Finalmente reuní el valor suficiente para entrar en una casa situada en una planta baja. Me tomé mi tiempo, voceé a través del cristal roto varias veces antes de decidirme a entrar. O no había nadie dentro o no daban señales de vida deliberadamente. Fuera lo que fuese entré aferrado al paraguas con ambas manos. Una vez dentro noté cómo las piernas me fallaban. ¿Qué estaba haciendo en el interior de una casa ajena armado con un paraguas? ¿Cómo podían haber cambiado tanto las cosas en dos días? Noté la sangre bombear con fuerza a través de mi cuello y mis sienes. Estaba en el salón de una familia desconocida, si me descubrían allí tendrían todo el derecho del mundo a sacarme a patadas. Quizá no era la mejor manera de encontrar a alguien, pero ya estaba dentro.

Recorrí toda la casa, no había nadie.
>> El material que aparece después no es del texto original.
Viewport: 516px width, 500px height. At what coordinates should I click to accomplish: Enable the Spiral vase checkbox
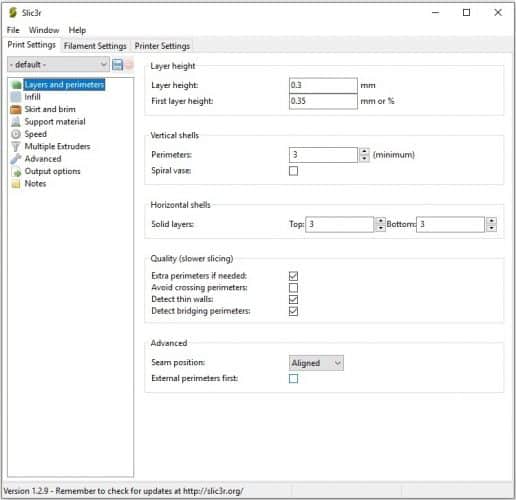click(293, 171)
Parecía que hubieran estado allí minutos antes. La nevera contenía comida fresca, la leche no estaba pasada y la fruta estaba madura, en perfecto estado. He de confesar que me comí una cuantas cerezas. Ya puedo decir que he robado por primera vez en mi vida. Aunque debería haber contado el paraguas antes que las cerezas. Al escupir el último hueso en mi puño hueco me di cuenta de que no debería haber estado allí, así que tiré los huesos a la basura y me fui tan sigilosamente como había venido. Al volver a la calle el silencio seguía dominando, zumbando en mis oídos. Me quedé unos segundos parado, frente a la calzada, viendo los semáforos dirigir un tráfico inexistente, y al observar esta escena durante un rato un escalofrío me recorrió por dentro. Me giré bruscamente, con el paraguas en alto y la respiración agitada. Detrás de mí no había nadie, sólo mi reflejo dibujado en la puerta del portal. El terror me invadió de nuevo y, sin pensarlo, salí corriendo camino a casa.
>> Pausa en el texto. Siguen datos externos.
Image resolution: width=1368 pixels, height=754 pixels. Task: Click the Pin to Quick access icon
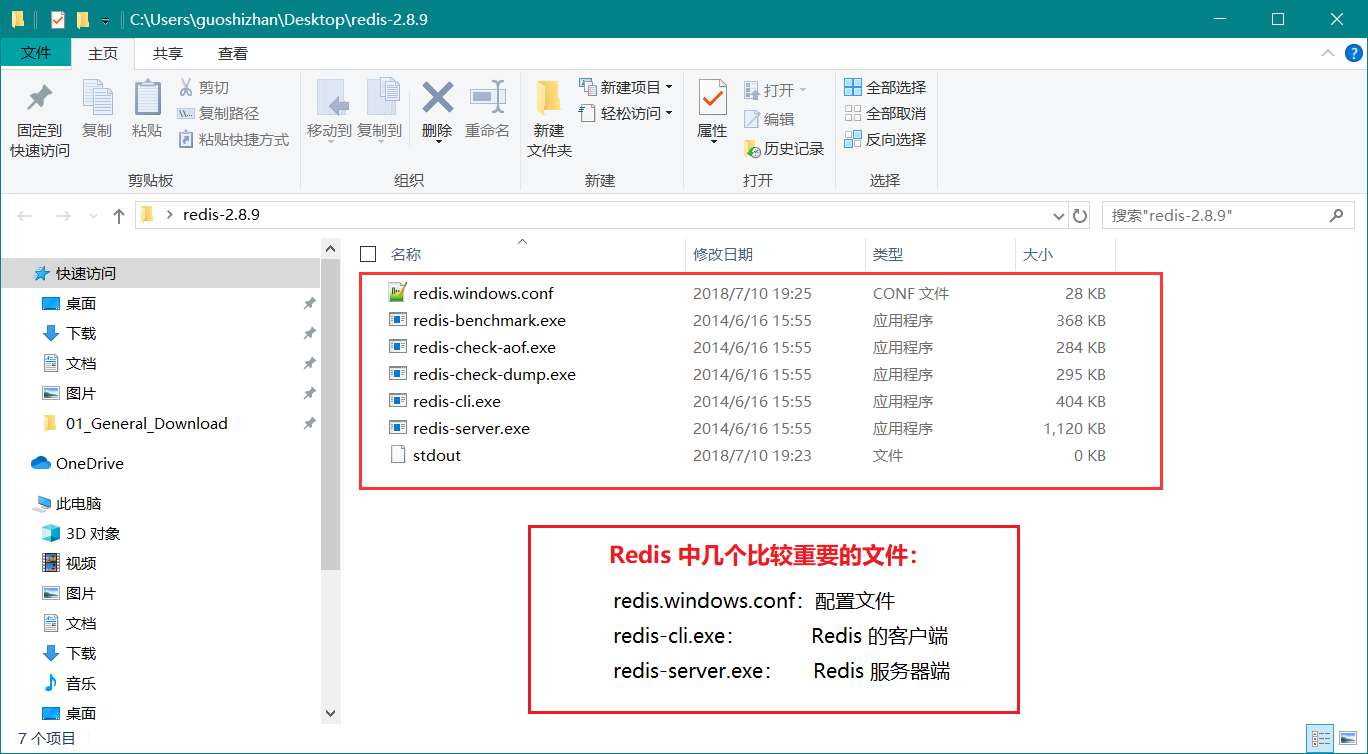point(39,100)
He vuelto a bajar las persianas, no soy capaz de tener en casa una ventana a un mundo muerto. Mañana intentaré hacerme con un coche y ver qué está pasando fuera de la ciudad. Quizá toda esta locura esté ocurriendo solo aquí, ¿quién sabe?. Esta noche tengo que conseguir dormir como sea o mañana todo parecerá aún más extraño. Voy a cenar.